● **INSTRUCTIONS TO FOLLOW**: Scan the lines below for the string "computer" and copy every one that has it.

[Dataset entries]

------------------------------------------------

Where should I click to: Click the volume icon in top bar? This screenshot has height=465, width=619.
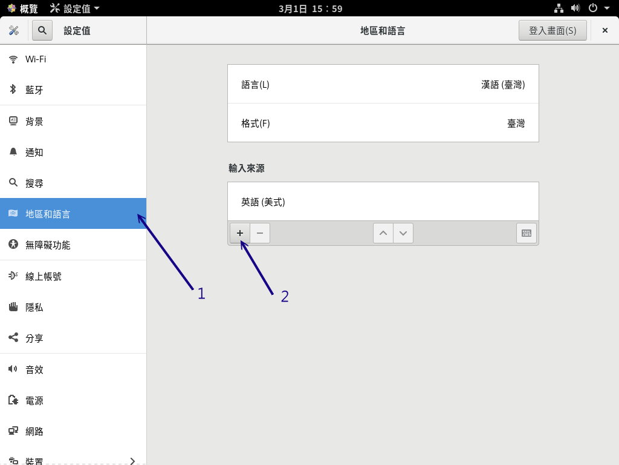(x=575, y=8)
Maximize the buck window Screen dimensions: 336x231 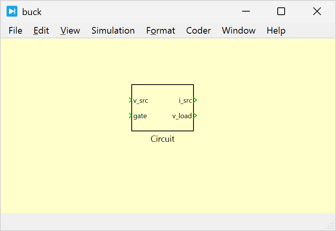[x=281, y=12]
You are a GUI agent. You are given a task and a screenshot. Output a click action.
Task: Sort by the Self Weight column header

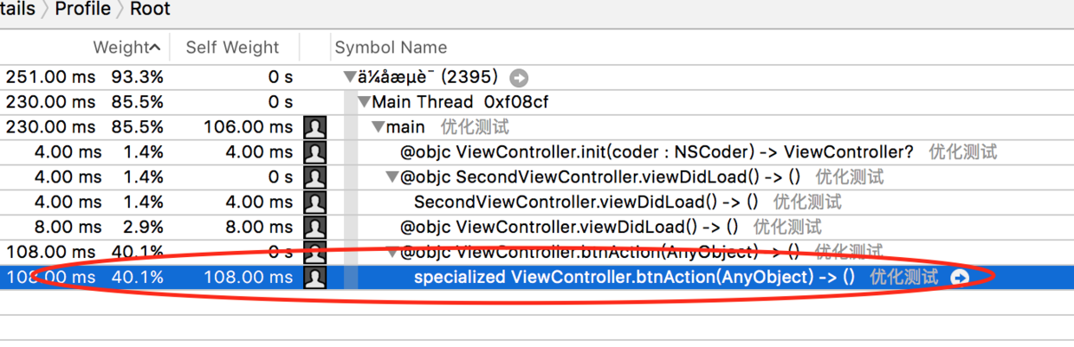[x=232, y=48]
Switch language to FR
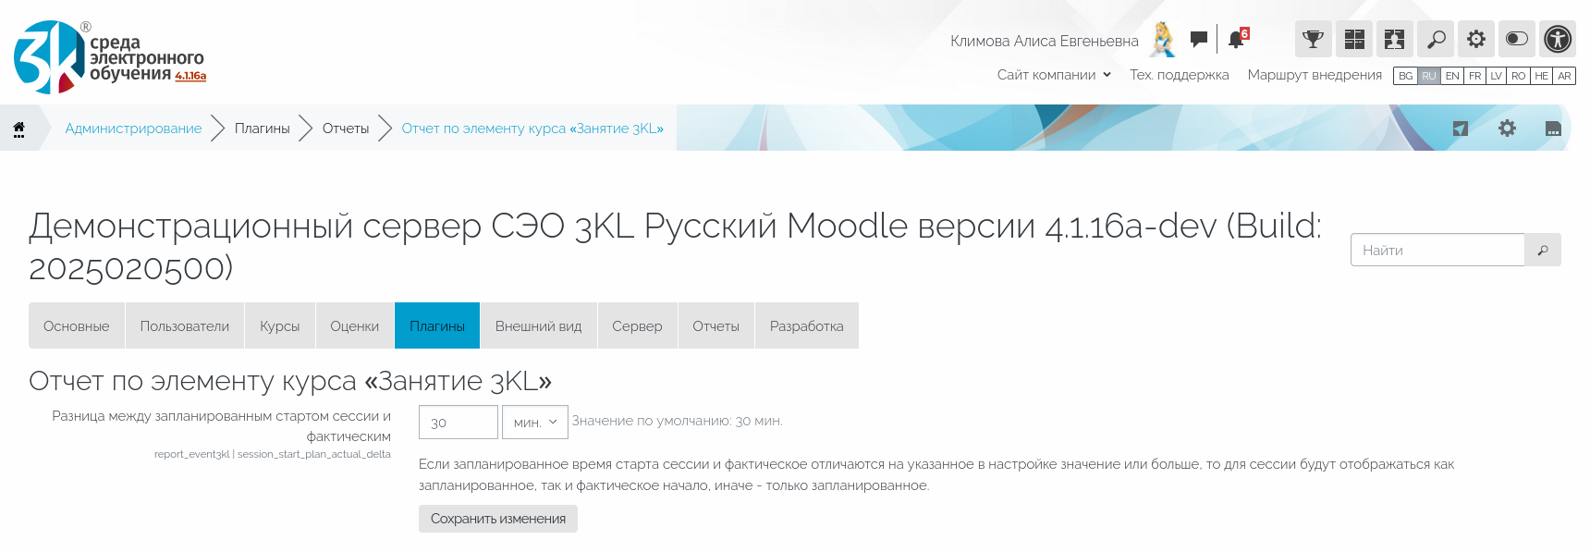The image size is (1590, 552). coord(1474,76)
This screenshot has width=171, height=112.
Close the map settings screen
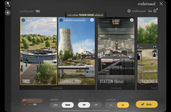(x=161, y=4)
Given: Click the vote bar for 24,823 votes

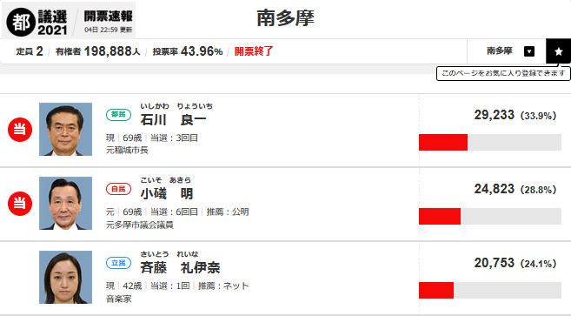Looking at the screenshot, I should click(x=490, y=217).
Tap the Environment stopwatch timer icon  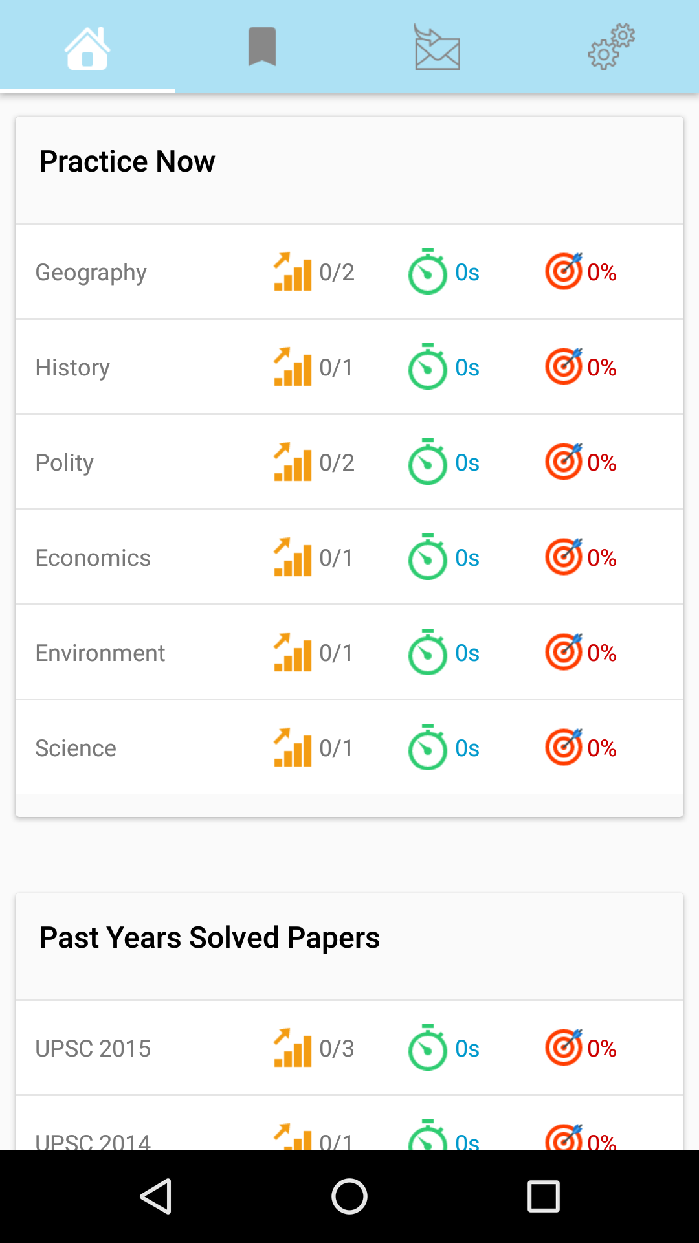click(427, 653)
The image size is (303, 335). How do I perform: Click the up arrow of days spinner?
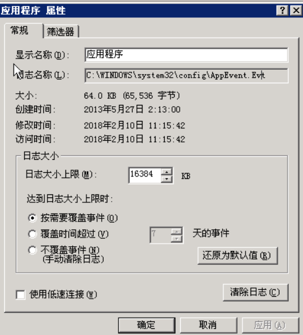pyautogui.click(x=176, y=231)
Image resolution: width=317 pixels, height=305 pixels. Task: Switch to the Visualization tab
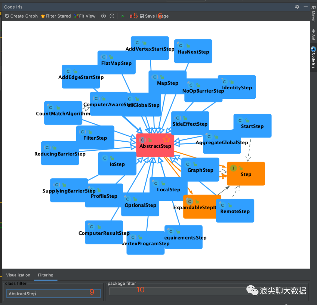(x=18, y=275)
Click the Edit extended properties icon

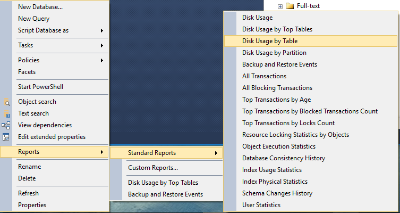pos(6,137)
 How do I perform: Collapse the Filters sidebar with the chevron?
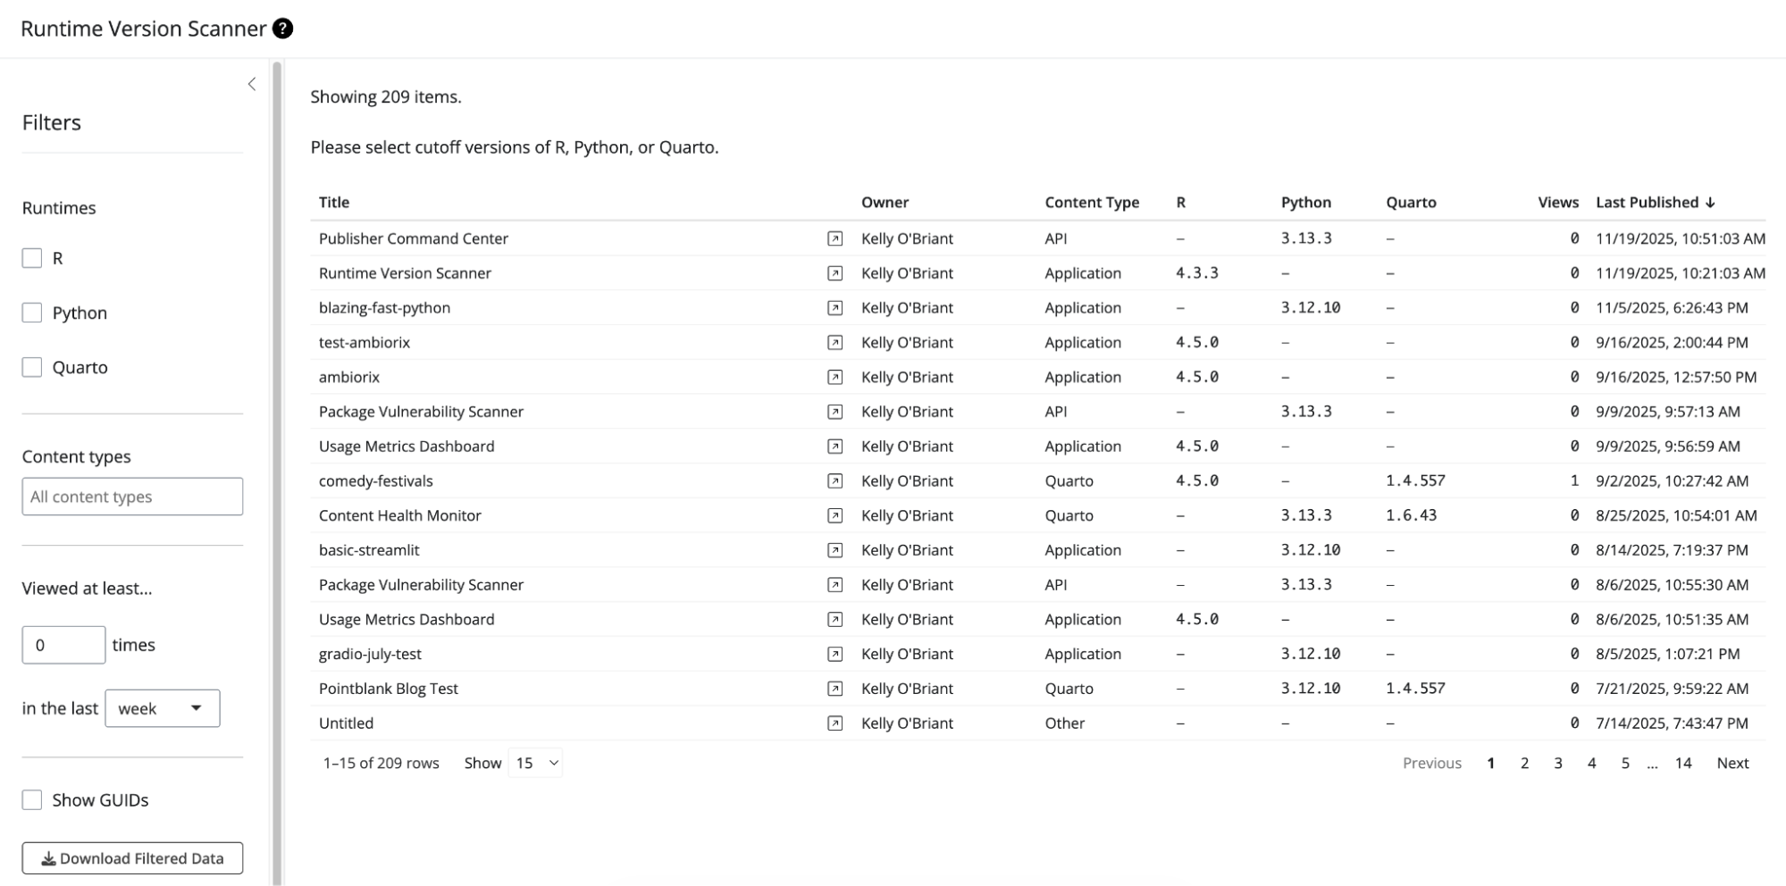pos(252,84)
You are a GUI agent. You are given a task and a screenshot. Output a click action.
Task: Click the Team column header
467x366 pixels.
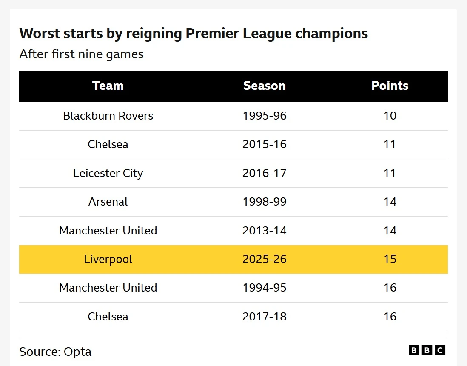(108, 86)
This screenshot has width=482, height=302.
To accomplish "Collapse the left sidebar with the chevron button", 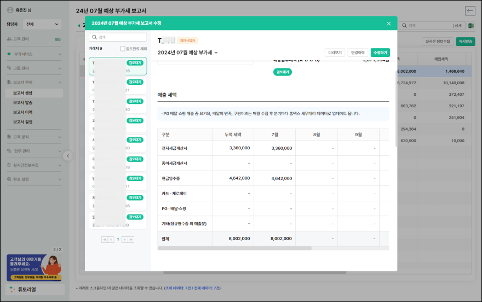I will (x=68, y=156).
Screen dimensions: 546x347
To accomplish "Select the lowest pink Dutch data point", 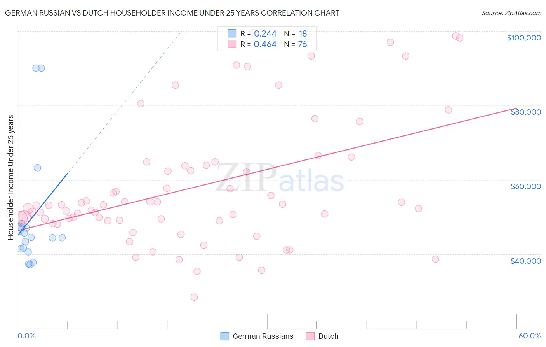I will coord(194,297).
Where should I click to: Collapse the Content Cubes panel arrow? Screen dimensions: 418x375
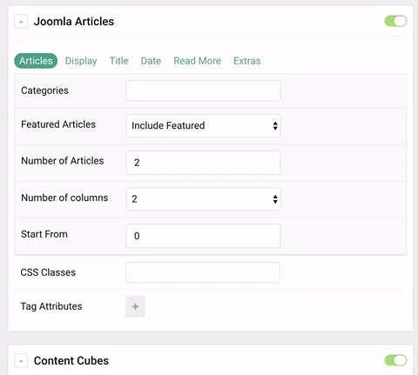point(21,361)
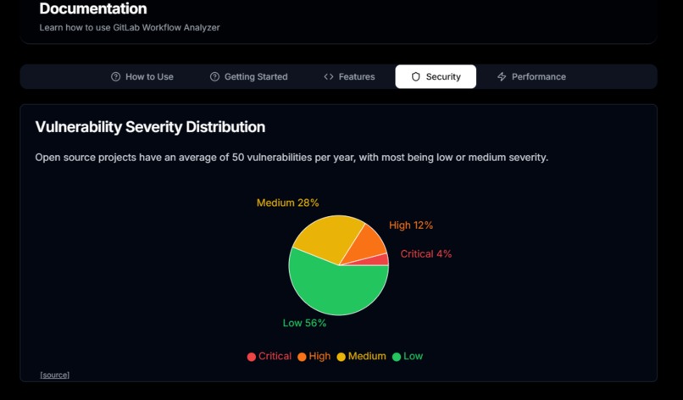Screen dimensions: 683x400
Task: Select the Security tab label
Action: pos(443,76)
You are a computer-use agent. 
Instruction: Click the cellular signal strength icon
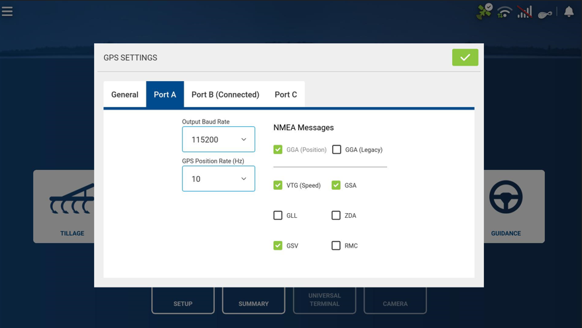(524, 12)
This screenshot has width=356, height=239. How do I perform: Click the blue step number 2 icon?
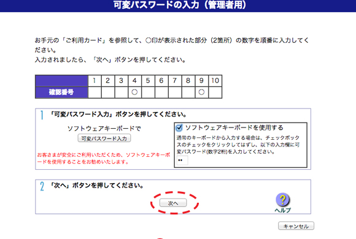(x=42, y=187)
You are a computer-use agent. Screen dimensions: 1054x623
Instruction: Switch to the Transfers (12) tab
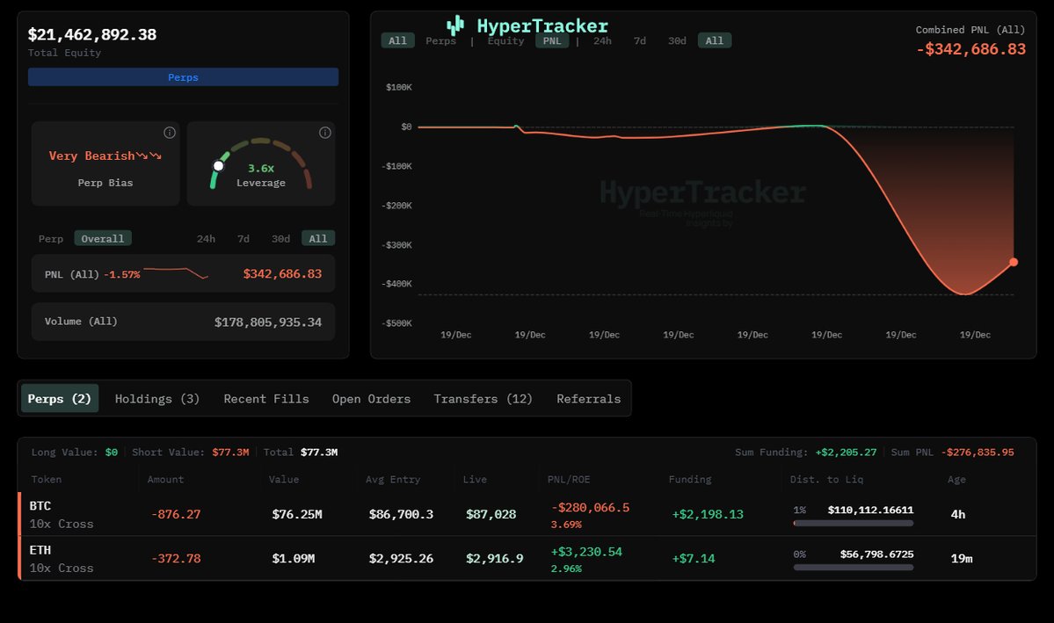pyautogui.click(x=483, y=398)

------------------------------------------------

● **SOLUTION TO THIS EXERCISE**:
You are a computer-use agent. 
You are a computer-use agent. Screen dimensions: 1054x623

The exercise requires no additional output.